Perception and Handling enabled by Artificial tactile SEnsing – Phase
Perception and Handling enabled by Artificial tactile SEnsing
Touch sensors inspired by human perception.
Challenges and objectives
Every day, we manipulate dozens, even hundreds of objects, and for each interaction, finger movements are informed by tactile sensations. When we position a pencil in our hand or search for a key in our pocket, the mechanoreceptors buried in our skin inform us about the state of the object touched and guide the fingers towards a stable grip. However, the exact role of the sense of touch remains poorly understood. The objective of the Phase project is therefore to study how tactile perception influences dexterous manipulation. This knowledge allows the development of robotic tactile sensors inspired by human perception. During the project, members discovered which tactile cues encode the perception of friction. Friction between the fingers and the object is a key element of manipulation and its perception is essential to know how much force the fingers should apply. A tactile sensor developed in the Phase project is now capable of measuring the coefficient of friction of arbitrary objects by simply pressing the finger on the object. This makes it possible to finely control robotic grippers to apply the force needed to pick up and manipulate a wide variety of everyday objects, including fruits and vegetables for agricultural robotics and biological tissues in the context of surgical robotics.

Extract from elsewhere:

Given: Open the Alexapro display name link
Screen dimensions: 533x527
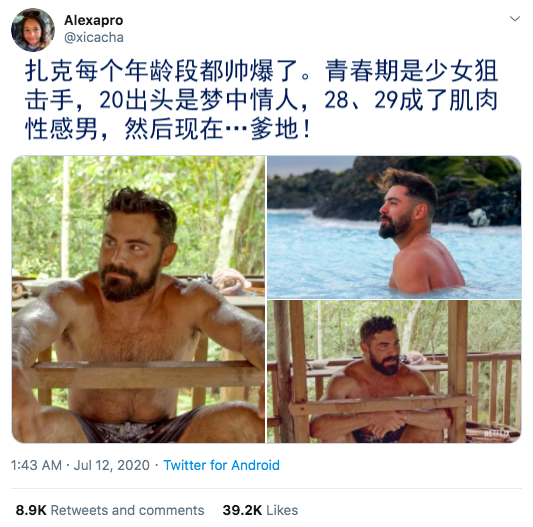Looking at the screenshot, I should click(93, 20).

Most robotic hands and grippers grasp objects with a pre-programmed force. This force is determined in advance and is strong enough to lift the object's weight through the grip provided by the fingers. If the object is too slippery—its friction coefficient is too low—contact is lost and the object loses its grip. For this reason, it is necessary to know in advance the friction coefficient that the finger applies to the object. The tactile sensor we developed in the PHASE project is capable of measuring the friction coefficient of arbitrary objects by simply pressing the finger on the object. It is sensitive to radial deformation, which is directly related to surface friction. Using artificial intelligence algorithms, the tactile image can be decoded to discover the object's shape and its friction. With this essential information it is possible to finely control the robotic grippers to apply a low force so as not to damage the object, but high enough to prevent the object from slipping and maintain a stable grip.
The first major result of the project is the discovery of the tactile index of friction. With the help of an innovative optical instrument, the Phase project showed that the perception of friction during the first moments of contact was linked to a radial deformation of the skin during the compression of the finger. This radial deformation is created by the interaction of tissues and the surface. When friction is high, the deformation is blocked, giving rise to tiny radial movements of the skin and vice versa. The second major result of the project is that this concept of radial deformation could be distilled into a new, patented tactile sensor, sensitive to deformation and capable of measuring this pattern of radial deformations, and therefore capable of detecting areas of weak adhesion to readjust the grip of robotic grippers. These new tactile grippers can then apply a force sufficient to lift the weight of the object but weak enough not to damage it. If the object is too slippery (coefficient of friction is too low), the contact is compromised and the object escapes the grip. Artificial intelligence algorithms decode the movement of the touch sensor to determine the texture of the object being touched and its grip. This research will improve robotic grippers and enable them to handle delicate objects such as fruits and vegetables.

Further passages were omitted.